_Your goal_:
All lines from the one containing "This screenshot has" through the end of the data below are to be repeated exactly, with pictures left out.

_Data for the task_:
=== Section Start ===

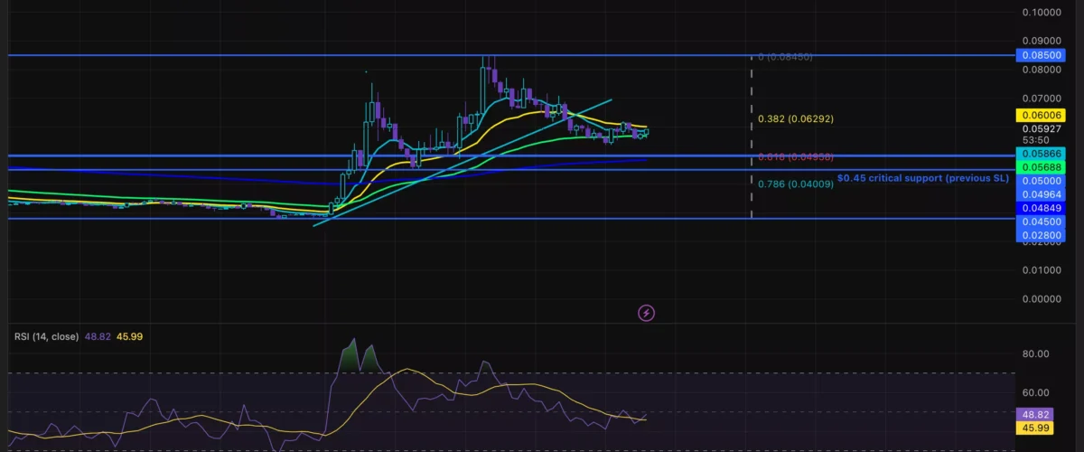The width and height of the screenshot is (1084, 452).
Task: Click the cyan 0.05866 price tag
Action: tap(1041, 155)
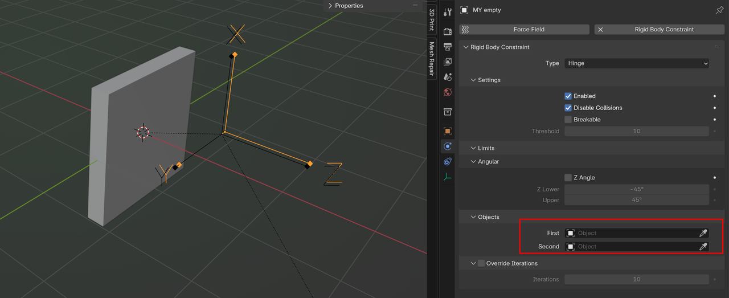Switch to Output properties tab
Screen dimensions: 729x298
click(x=448, y=47)
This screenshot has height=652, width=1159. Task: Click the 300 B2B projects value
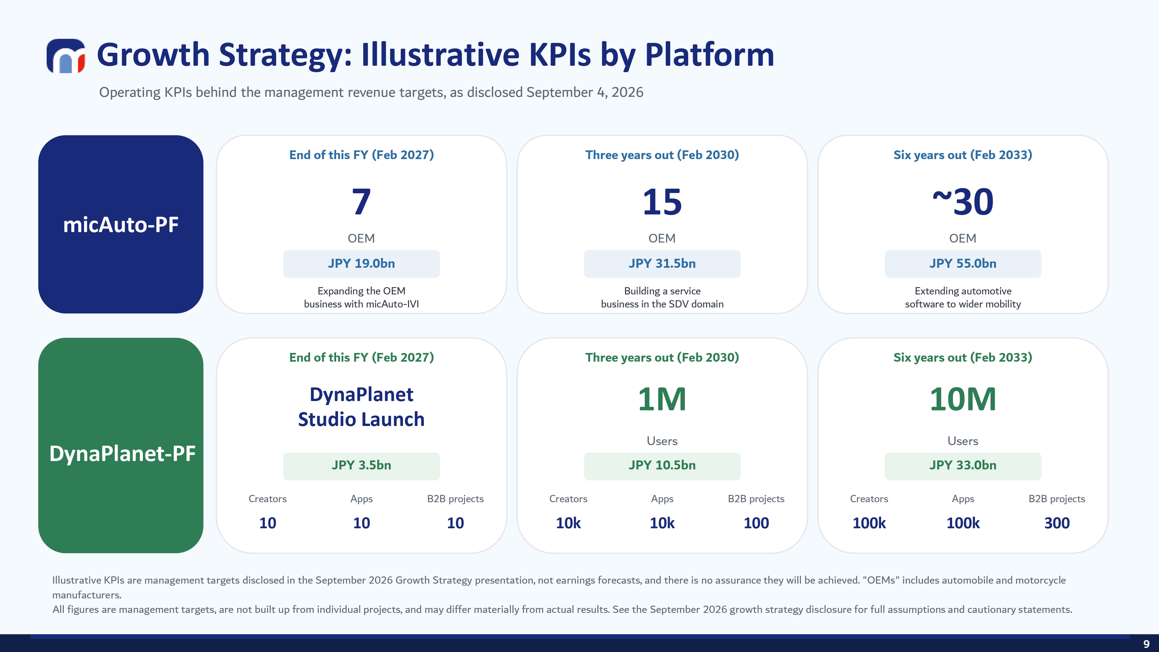[1057, 523]
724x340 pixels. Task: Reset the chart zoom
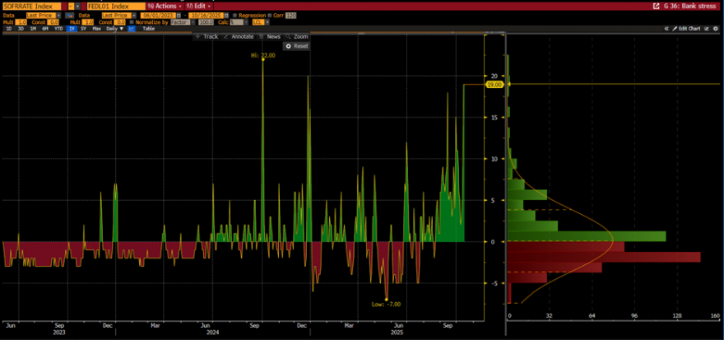297,46
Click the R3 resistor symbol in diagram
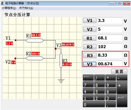 [x=61, y=61]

=== Section End ===

_Solution_:
This screenshot has height=652, width=1159. Task: Click the 300 B2B projects value
[1057, 523]
724x340 pixels. Task: Reset the chart zoom
297,46
Click the R3 resistor symbol in diagram
 [x=61, y=61]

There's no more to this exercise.